Domenica, 24 Luglio 2016 09:24

CALL CENTER E TRUFFE - parte quarta: i rimedi

Quarta ed ultima parte della guida che sbircia nell'oscuro mondo dei call center per le forniture di utenze domestiche. Che ad ogni ora della giornata ci chiamano per proporci offerte apparentemente vantaggiose ma, nella realtà, ci truffano. Impariamo a conoscerli e difenderci da loro.

 

LEGGI LA TERZA PARTE DELLA GUIDA

 

Veniamo infine alle tristi e dolenti note: abbiamo stipulato, in maniera inconsapevole ovviamente, un contratto a distanza ed ora ci ritroviamo con una bolletta da pagare e la spiacevole certezza di essere stati gabbati.

SAPENDO CHI CI HA CONTATTATI possiamo usufruire del diritto di ripensamento, possibilità che ci permette di annullare il contratto fraudolento entro tipicamente 14 giorni dalla sua attivazione.
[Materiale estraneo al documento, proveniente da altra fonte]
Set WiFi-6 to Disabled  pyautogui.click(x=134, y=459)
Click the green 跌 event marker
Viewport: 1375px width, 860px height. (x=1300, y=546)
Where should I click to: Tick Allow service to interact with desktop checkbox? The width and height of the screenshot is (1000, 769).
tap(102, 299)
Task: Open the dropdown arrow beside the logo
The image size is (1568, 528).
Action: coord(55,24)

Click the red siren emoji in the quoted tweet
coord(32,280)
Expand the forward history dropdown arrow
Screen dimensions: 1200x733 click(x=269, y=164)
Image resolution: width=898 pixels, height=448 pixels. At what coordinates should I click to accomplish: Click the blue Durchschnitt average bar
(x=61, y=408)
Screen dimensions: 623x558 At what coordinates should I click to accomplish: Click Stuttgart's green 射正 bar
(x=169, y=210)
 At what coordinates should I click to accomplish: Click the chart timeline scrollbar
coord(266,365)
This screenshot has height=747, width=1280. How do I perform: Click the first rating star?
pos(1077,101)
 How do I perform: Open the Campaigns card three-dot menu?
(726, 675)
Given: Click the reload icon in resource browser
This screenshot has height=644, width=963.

A patto, come detto, di conoscere il fornitore in questione: gli va quindi comunicato PER ISCRITTO l'intento di ripensamento. Via fax, raccomandata o meglio ancora via PEC: mai per telefono: le chiacchiere a voce sono inutili.

SE NON SAPPIAMO CHI CI HA CONTATTATI, piuttosto che restare impassibili possiamo tentare la seguente mossa: provare a chiamare a casaccio gli operatori più attivi sulla nostra linea telefonica, e tentare la sorte. Di solito, il colpevole viene identificato dopo pochi tentativi, anche perché avrete notato come in uno stesso periodo gli scocciatori sono sempre colleghi di una stessa azienda.

OPPURE GLI FACCIAMO CAUSA ma evidentemente è la strada che nessuno si augura: nel frattempo la fornitura potrebbe venire interrotta, e soprattutto quando si comincia un'azione legale c'è sempre l'incognita che il nemico disponga di risorse e tempo infinito, a differenza di noi piccoli clienti.

Oppure, ingoiamo il rospo, paghiamo la bolletta ed alla prima occasione utile cambiamo nuovamente gestore, con l'esperienza maturata che ci consenta di non farci più truffare.